A man of solid build with penetrating eyes, Tyugliv is one of the longest-serving employees at the plant, having been there since 1975, two years before reactor No. 1 had reached critical temperature and gone into operation. He was a graduate of Gorki University, majoring in nuclear physics, and was every inch the technician in his manner. On his navy blue work clothes he wore a film badge to detect radiation, though he did not appear to be very concerned about any danger.

"There's no point in being frightened of radiation. We can't see or feel it, but we don't let that worry us—no way. It's our job to find the best ways to coexist with it." The plant manager nodded in agreement.

When we brought up the subject of the disaster, however, the foreman evaded our questions, insisting instead that No. 4 was safely sealed in its concrete "coffin," and that Nos. 1 to 3 were in perfect working order.

When the explosion occurred, Tyugliv was at his home in Pripyat. He rushed to the plant and assisted in the attempts to cool down the No. 3 reactor, which backs onto No. 4. At dawn he returned home and, after resting for a short while, helped in the evacuation of the forty-five thousand residents of Pripyat. Returning the next day to the accident site, he investigated the damage to No. 4. Tyugliv remembers having a slight headache and feeling nauseous at the time. Later he was hospitalized and found to have been exposed to a radiation level of 490 rems—Level 3 in intensity on the government scale. The tone of his voice as he told us this gave no indication that he was worried about the huge dosage he had received.

Of the twenty-two workers diagnosed as having been exposed to a radiation dosage of Level 4 intensity (600 to 1,600 rems), only one is still alive. Of the twenty-three diagnosed as Level 3 cases like Tyugliv, seven have already died. One of these men was Anatoli Citinikov, who was forty-five years old at the time. He had worked alongside Tyugliv for many years.

"He was a marvelous technician," commented Tyugliv. "Unfortunately he was inclined to be sickly... I was in a terrible way myself, what with losing all my hair. But in August it started to grow back, and by autumn it was back to normal.

"Can you believe that there wasn't a strand on my head after the accident?" he said, running sturdy fingers through his chestnut-colored hair to show how thick it was.

Tyugliv seemed very calm and spoke without any great emotion. The manager, who was standing beside him, seemed satisfied with what he was saying.

"At the time of the accident, there were four thousand people working at Chernobyl. Of these, eleven hundred have returned here to work, including ten who were hospitalized. Tyugliv here was one of those—he's indispensable for the operation of the plant." According to Umanets, Tyugliv came to him six months after the accident and asked if he could start work again. Leaving his wife and son in Kiev, he rented a house twenty-five miles away and returned to his post. In December 1986, two months after Tyugliv started back at the plant, reactor No. 3, which backed onto the concrete-encased No. 4, was brought back into operation.

Umanets proceeded to give us a long and detailed explanation of the plant's operations after the accident. He himself was brought in to replace Bulkhanov, the manager at the time of the accident. Bulkhanov was dismissed from his post and sentenced to ten years' loss of freedom.

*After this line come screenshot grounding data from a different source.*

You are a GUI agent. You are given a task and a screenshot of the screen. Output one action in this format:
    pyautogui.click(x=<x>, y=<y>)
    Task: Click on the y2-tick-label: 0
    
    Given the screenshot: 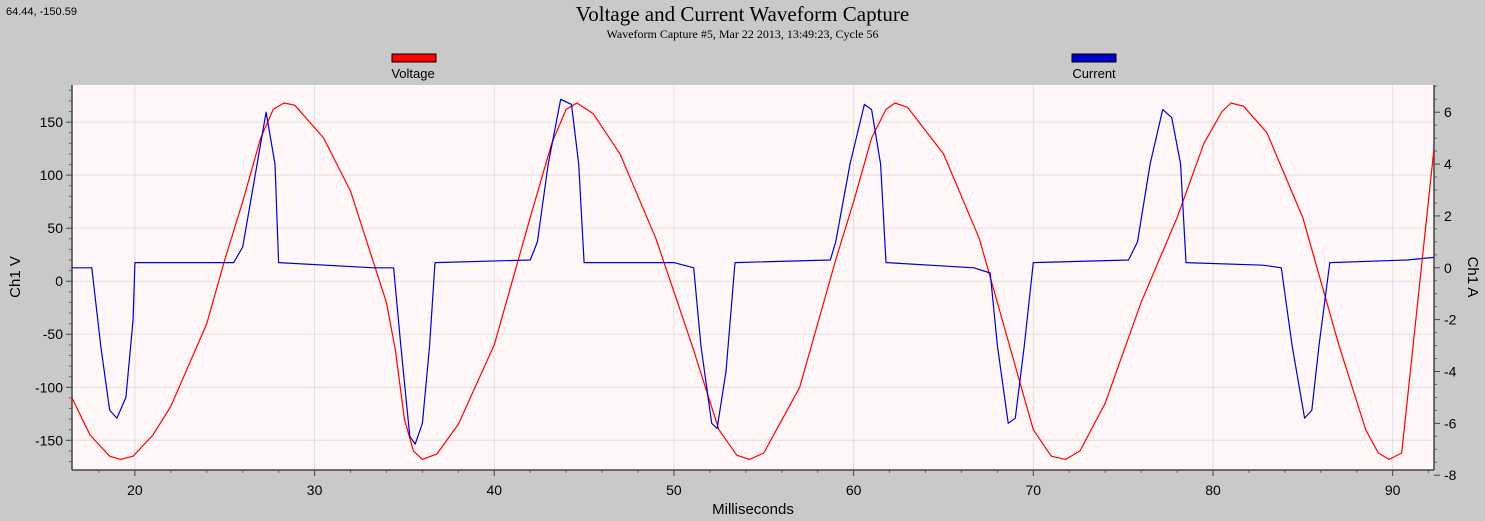 What is the action you would take?
    pyautogui.click(x=1448, y=268)
    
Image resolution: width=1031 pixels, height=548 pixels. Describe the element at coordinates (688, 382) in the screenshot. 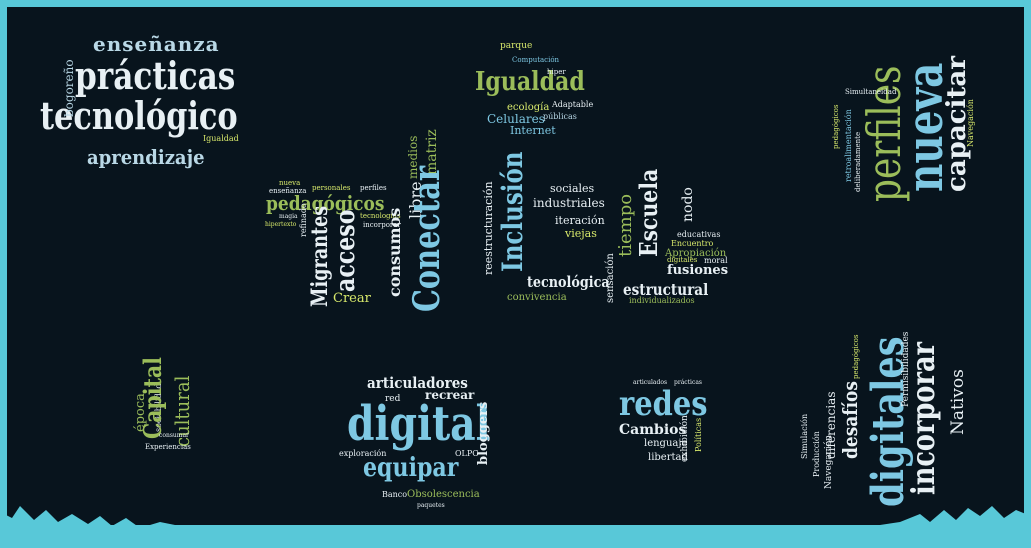

I see `word-practicas-b: prácticas` at that location.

Following this rather frustrating session in the manager's office, we met with Mr. Ilyin, vice president of the Soviet Academy of Medical Sciences in Moscow. In our discussions he stated quite clearly that under the laws enacted since the accident, a person exposed to more than the lifetime limit of 35 rems of radiation was forbidden to work at a nuclear power plant. If this was the case, then Tyugliv's presence at Chernobyl was clearly illegal. The glaring differences between government regulations and what is really happening in the areas concerned could not have been made more blatantly obvious and illustrate well the general state of affairs in the Soviet Union three years after the accident at Chernobyl.